Your instructions:
What is needed is an exact copy of all the records below.

───── Supplied data ─────

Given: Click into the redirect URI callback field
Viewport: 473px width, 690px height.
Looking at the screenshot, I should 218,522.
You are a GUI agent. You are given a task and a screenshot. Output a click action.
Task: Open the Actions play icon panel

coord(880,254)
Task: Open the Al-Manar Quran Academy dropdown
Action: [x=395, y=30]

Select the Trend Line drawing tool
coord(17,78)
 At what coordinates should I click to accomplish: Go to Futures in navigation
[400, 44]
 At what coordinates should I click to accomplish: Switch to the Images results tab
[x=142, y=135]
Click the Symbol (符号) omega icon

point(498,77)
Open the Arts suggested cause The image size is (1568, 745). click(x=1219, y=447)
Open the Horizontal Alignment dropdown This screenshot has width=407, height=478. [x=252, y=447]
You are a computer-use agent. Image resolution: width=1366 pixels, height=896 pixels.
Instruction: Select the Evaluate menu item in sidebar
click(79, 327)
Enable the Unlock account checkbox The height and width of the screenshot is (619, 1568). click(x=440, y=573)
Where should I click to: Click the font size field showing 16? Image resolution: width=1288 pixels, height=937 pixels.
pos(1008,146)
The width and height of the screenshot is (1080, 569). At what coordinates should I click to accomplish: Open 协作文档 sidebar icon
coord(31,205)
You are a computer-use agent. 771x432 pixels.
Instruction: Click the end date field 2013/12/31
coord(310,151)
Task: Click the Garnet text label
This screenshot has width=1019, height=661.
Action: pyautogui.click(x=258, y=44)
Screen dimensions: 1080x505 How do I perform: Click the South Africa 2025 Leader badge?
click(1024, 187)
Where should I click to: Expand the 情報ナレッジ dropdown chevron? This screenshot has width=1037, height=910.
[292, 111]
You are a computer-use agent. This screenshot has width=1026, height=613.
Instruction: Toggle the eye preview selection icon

─────

Answer space:
Given: Click into the redirect URI callback field
Viewport: 473px width, 690px height.
Looking at the screenshot, I should 218,522.
You are a GUI agent. You are given a task and a screenshot. Output a click action.
Task: Open the Actions play icon panel

coord(880,254)
Task: Open the Al-Manar Quran Academy dropdown
Action: [x=395, y=30]

Select the Trend Line drawing tool
coord(17,78)
 At what coordinates should I click to accomplish: Go to Futures in navigation
[400, 44]
 At what coordinates should I click to accomplish: Switch to the Images results tab
[x=142, y=135]
Click the Symbol (符号) omega icon

point(498,77)
Open the Arts suggested cause The image size is (1568, 745). click(x=1219, y=447)
Open the Horizontal Alignment dropdown This screenshot has width=407, height=478. [x=252, y=447]
You are a computer-use agent. Image resolution: width=1366 pixels, height=896 pixels.
Instruction: Select the Evaluate menu item in sidebar
click(79, 327)
Enable the Unlock account checkbox The height and width of the screenshot is (619, 1568). click(x=440, y=573)
Where should I click to: Click the font size field showing 16? Image resolution: width=1288 pixels, height=937 pixels.
pos(1008,146)
The width and height of the screenshot is (1080, 569). At what coordinates should I click to accomplish: Open 协作文档 sidebar icon
coord(31,205)
You are a computer-use agent. 771x432 pixels.
Instruction: Click the end date field 2013/12/31
coord(310,151)
Task: Click the Garnet text label
This screenshot has width=1019, height=661.
Action: pyautogui.click(x=258, y=44)
Screen dimensions: 1080x505 How do I perform: Click the South Africa 2025 Leader badge?
click(1024, 187)
Where should I click to: Expand the 情報ナレッジ dropdown chevron? This screenshot has width=1037, height=910.
[292, 111]
You are a computer-use agent. This screenshot has width=1026, height=613.
Instruction: Toggle the eye preview selection icon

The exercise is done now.